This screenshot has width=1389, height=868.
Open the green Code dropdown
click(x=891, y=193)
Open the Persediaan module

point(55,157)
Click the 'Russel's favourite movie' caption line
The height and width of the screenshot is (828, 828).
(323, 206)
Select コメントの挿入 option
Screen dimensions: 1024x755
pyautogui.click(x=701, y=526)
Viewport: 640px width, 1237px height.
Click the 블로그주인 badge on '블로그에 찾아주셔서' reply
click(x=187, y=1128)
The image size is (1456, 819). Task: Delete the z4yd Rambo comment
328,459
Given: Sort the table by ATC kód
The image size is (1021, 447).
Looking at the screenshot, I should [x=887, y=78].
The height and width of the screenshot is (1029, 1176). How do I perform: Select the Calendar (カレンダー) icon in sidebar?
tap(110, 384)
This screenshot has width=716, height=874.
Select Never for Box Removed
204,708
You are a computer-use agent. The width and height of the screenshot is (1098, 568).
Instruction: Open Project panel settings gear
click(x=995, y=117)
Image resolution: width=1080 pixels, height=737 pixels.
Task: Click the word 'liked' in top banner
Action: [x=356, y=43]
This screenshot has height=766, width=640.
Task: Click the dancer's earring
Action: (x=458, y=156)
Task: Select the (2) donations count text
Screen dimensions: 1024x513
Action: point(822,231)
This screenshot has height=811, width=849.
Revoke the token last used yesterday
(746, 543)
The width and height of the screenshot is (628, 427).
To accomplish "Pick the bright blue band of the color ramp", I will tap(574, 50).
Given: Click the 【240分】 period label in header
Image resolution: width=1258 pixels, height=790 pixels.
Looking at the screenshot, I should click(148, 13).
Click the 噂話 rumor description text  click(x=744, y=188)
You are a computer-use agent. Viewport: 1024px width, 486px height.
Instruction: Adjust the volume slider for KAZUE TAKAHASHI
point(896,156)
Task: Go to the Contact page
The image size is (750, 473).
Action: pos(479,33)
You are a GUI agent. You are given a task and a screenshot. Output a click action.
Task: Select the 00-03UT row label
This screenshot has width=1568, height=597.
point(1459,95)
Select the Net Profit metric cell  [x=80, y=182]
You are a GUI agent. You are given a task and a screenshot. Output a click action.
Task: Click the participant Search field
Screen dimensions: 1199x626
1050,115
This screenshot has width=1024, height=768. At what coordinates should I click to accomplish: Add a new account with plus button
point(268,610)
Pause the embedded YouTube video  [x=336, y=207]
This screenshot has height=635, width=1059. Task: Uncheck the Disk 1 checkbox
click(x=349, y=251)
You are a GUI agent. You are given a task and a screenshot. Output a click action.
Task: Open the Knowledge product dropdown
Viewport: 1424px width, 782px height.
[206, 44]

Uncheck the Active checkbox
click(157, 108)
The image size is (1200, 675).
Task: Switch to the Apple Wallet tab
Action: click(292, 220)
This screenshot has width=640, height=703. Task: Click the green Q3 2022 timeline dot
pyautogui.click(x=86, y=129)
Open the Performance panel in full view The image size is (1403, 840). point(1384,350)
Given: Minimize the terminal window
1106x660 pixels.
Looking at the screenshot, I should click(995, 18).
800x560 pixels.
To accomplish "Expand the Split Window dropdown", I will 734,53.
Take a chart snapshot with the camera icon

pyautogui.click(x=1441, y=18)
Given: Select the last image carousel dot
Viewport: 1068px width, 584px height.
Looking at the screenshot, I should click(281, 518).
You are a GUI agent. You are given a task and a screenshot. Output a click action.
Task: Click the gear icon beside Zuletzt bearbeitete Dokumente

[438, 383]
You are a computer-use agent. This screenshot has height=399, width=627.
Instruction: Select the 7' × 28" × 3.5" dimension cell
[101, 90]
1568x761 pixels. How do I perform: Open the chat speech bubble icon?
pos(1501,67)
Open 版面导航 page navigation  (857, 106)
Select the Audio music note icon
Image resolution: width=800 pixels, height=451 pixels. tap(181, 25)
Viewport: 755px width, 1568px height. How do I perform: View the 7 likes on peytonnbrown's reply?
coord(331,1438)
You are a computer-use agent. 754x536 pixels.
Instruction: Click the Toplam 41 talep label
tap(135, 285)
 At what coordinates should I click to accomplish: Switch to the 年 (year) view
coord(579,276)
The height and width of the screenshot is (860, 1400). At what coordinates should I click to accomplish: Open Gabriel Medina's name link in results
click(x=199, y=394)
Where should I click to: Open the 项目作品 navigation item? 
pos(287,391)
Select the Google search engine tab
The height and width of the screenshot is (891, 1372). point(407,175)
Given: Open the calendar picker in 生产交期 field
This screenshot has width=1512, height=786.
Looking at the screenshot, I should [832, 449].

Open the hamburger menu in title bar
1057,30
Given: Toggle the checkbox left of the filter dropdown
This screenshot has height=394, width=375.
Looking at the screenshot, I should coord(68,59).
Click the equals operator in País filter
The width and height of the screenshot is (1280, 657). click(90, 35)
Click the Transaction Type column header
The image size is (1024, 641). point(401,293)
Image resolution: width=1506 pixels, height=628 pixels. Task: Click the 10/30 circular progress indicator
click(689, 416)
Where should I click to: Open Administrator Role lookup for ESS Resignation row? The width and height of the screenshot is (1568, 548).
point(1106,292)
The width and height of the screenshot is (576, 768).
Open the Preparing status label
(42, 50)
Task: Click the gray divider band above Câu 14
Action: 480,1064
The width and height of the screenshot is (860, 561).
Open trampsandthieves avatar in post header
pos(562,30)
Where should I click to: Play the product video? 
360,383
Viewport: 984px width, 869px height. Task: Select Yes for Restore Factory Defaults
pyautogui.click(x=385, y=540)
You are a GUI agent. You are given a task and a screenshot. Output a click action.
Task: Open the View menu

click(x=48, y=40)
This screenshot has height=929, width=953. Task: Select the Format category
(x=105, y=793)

------------------------------------------------

## Problem details
Search the entries for the word "text" and copy every line that has it.

## Result of this exercise
Task: Select the (2) donations count text
Click the 噂話 rumor description text  click(x=744, y=188)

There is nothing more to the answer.